Les intervenants de L’Itinéraire œuvrent en collaboration avec les commerçants et les résidents du quartier afin de faire de la sensibilisation sur les causes de l’itinérance et vont directement à la rencontre des sans-abris afin de les informer des ressources mises à leur disposition. Ils les aident également à réduire leur consommation de drogue et d’alcool et tentent de les sensibiliser aux dangers des pratiques sexuelles à risque.
Aujourd’hui, les intervenants de l’Itinéraire cumulent plus de 70 heures de sorties par semaine et rencontrent plus de 180 personnes en situation d’itinérance chaque jour. Ils distribuent également 1250 cartes repas solidaires qui permettent aux itinérants d’obtenir un repas complet dans plusieurs restaurants partenaires.
Cette année, L’Itinéraire a ouvert sa première halte-chaleur en collaboration avec le CIUSS du Centre-Sud-de-l’île-de-Montréal, permettant d’accueillir 25 personnes en situation d’itinérance lors des soirs de grand froid. La halte-chaleur, ouverte du 15 janvier au 1er avril, offre des collations et des boissons chaudes, des produits d’hygiène féminine et l’accès à une salle de bain propre. Les intervenants sur place offrent également un soutien psychologique en tout temps.
Halte chaleur :
Ouverte à l’hiver 2024, la halte-chaleur Centre-Sud de L’Itinéraire, projet soutenu financièrement par le CIUSSS du Centre-Sud-de-l’Île-de-Montréal. L’équipe d’intervenants de L’Itinéraire pouvait accueillir jusqu’à 25 personnes en situation d’itinérance à chaque nuit. Si plus de personnes étaient dans le besoin, ils pouvaient bénéficier de ce service en fonction de leurs besoins individuels, venant et repartant selon leur propre rythme.

○ ○ ○ ○ ○

▶ Action à mener 1: Mets à jour le texte sur L’Itinéraire de « Aujourd’hui, les intervenants » à « plusieurs restaurants partenaires. », en remplaçant « restaurants » par « établissements ».
▶ Action à mener 2: Écris la suite du texte sur L’Itinéraire.

▶ Données sources:
○ ○ ○ ○ ○

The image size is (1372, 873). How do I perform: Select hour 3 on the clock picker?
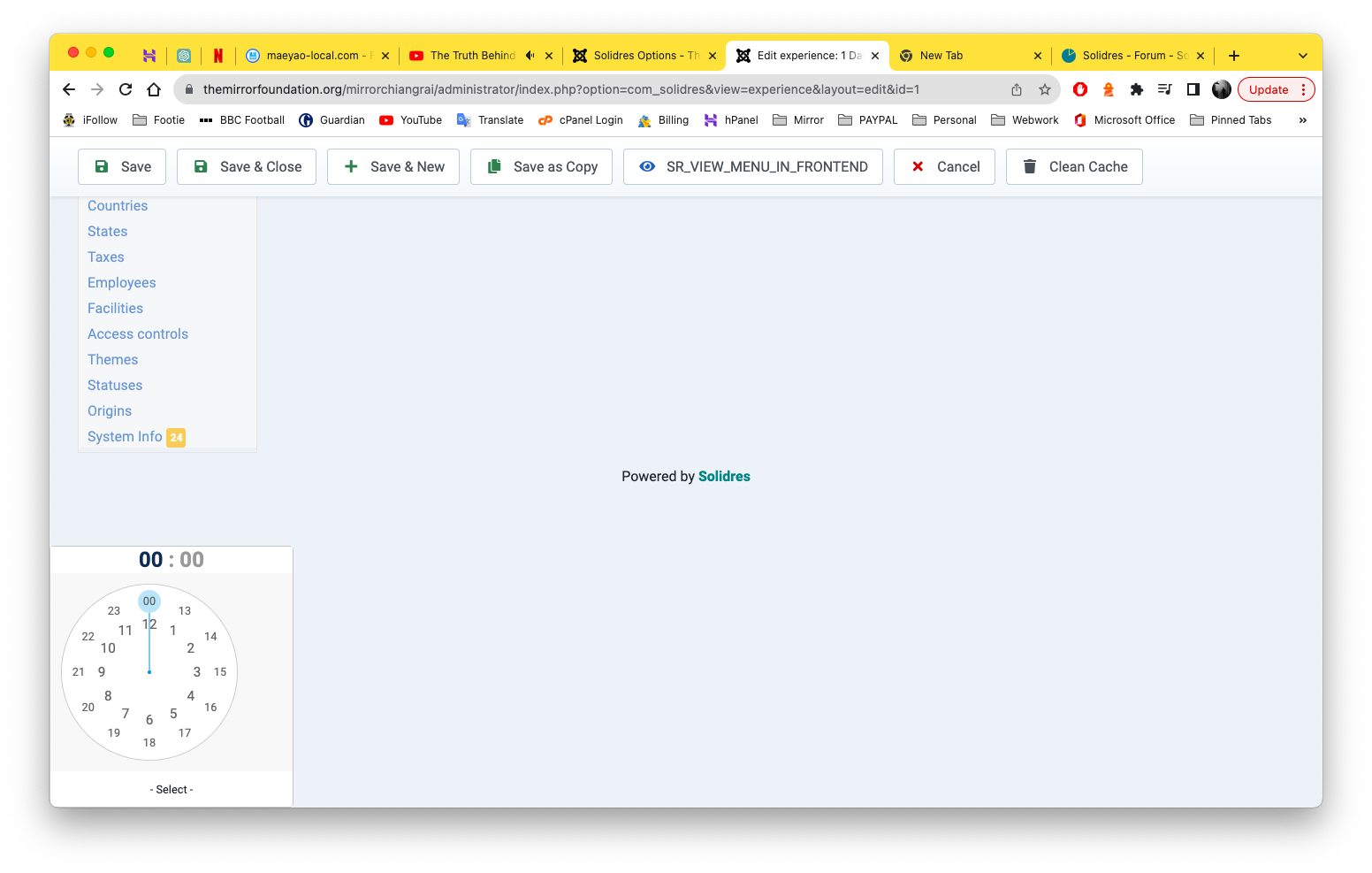197,672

○ ○ ○ ○ ○

▶ Résultat 1:
Aujourd’hui, les intervenants de l’Itinéraire cumulent plus de 70 heures de sorties par semaine et rencontrent plus de 180 personnes en situation d’itinérance chaque jour. Ils distribuent également 1250 cartes repas solidaires qui permettent aux itinérants d’obtenir un repas complet dans plusieurs établissements partenaires.

▶ Résultat 2:
« Notre objectif est de garantir une halte-chaleur sécuritaire, accueillante et remplie de dignité offrant non seulement un abri contre le froid, mais aussi un accès à des services de base et un soutien pour ceux qui cherchent à améliorer leur situation. », Luc Desjardins,
Restaurants communautaires :
Le Café Maison ronde, situé au square Cabot, se veut être un lieu de réinsertion sociale pour les Premières Nations. Il permet à ses gens issus des Premières Nations de se faire une première expérience de travail pour ceux qui « souhaitent devenir baristas, mais à qui la chance de se faire embaucher n’a pas été donnée », selon Lily, l’une des baristas du café avec qui nous avons pu nous entretenir.
En plus de donner une chance à l’emploi dans un domaine ciblé, le Café Maison ronde se définit comme un café à économie sociale. C’est-à-dire qu’il met en avant l’aspect social plutôt que l’aspect lucratif. Comme on l’a vu, le café emploie plus facilement des personnes des Premières Nations, mais il ajuste son prix en fonction du client. Il se vend comme un lieu de rassemblement et de partage. Enfin, le café organise régulièrement des distributions alimentaires parfois sucrées, parfois salées.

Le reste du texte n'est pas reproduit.